Amanda Couto Deloca, de 23 anos, foi detida em Duque de Caxias, enquanto Raiane Campos de Oliveira, de 27 anos, e Mayara Ketelyn Américo da Silva, de 26, permanecem foragidas. Segundo a polícia, todas têm histórico de crimes semelhantes. Raiane acumula 24 passagens, incluindo associação criminosa, ameaça e roubo, e chegou a cumprir seis meses de prisão por um golpe idêntico em 2023. Amanda também já tinha antecedentes por crimes do mesmo tipo.
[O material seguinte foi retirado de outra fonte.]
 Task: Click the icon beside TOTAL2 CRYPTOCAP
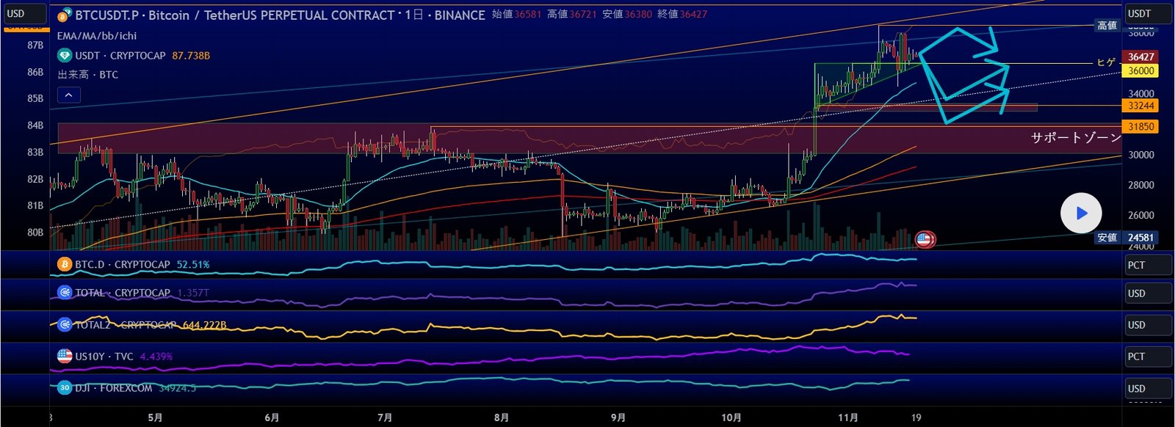[65, 324]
A delegada Carla Mariana Mero Ferrão, da 62ª DP (Imbariê), explicou: “A polícia busca localizar as outras duas neste momento, mas as três devem responder por furto qualificado e majorado, roubo majorado e associação criminosa”.

Como o golpe era aplicado

O chamado “Boa Noite, Cinderela” consiste em dopar a vítima para facilitar o roubo de bens e dinheiro. As vítimas relataram que conheceram as suspeitas em uma roda de samba na Lapa. Após consumir bebidas adulteradas, seguiram de táxi até Ipanema, onde continuaram a beber e foram drogadas na areia da praia.

Um dos turistas só recobrou a consciência na UPA de Copacabana, constatando a perda de 16 mil libras esterlinas (cerca de R$ 110 mil) por transferência bancária realizada pelas criminosas. Os celulares dos turistas, incluindo modelos iPhone 16 e iPhone 14 Pro, também foram levados.
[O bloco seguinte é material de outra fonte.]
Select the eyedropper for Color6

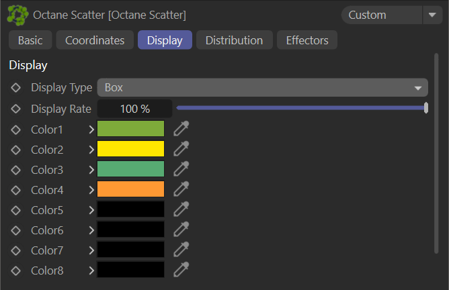tap(181, 230)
A delegada Patrícia Alemany, titular da Deat, destacou: “Muita gente encara o ‘Boa Noite, Cinderela’ como se fosse uma brincadeira, mas é uma infração gravíssima. É uma violência séria que deixa marcas física e psicológica”.

Decisão da Justiça e próximos passos

O juiz Carlos Eduardo Carvalho de Figueiredo, da 19ª Vara Criminal, aceitou a denúncia do Ministério Público do Rio e decretou a prisão preventiva das três mulheres. O magistrado ressaltou a periculosidade do grupo, considerando o uso de drogas para reduzir a resistência das vítimas e a ação conjunta das acusadas.

A audiência de instrução e julgamento está marcada para 9 de setembro. Nessa etapa, serão ouvidas as vítimas, testemunhas e as próprias acusadas. As investigações continuam para localizar Raiane e Mayara, enquanto Amanda permanece sob custódia na Deat, na Cidade da Polícia.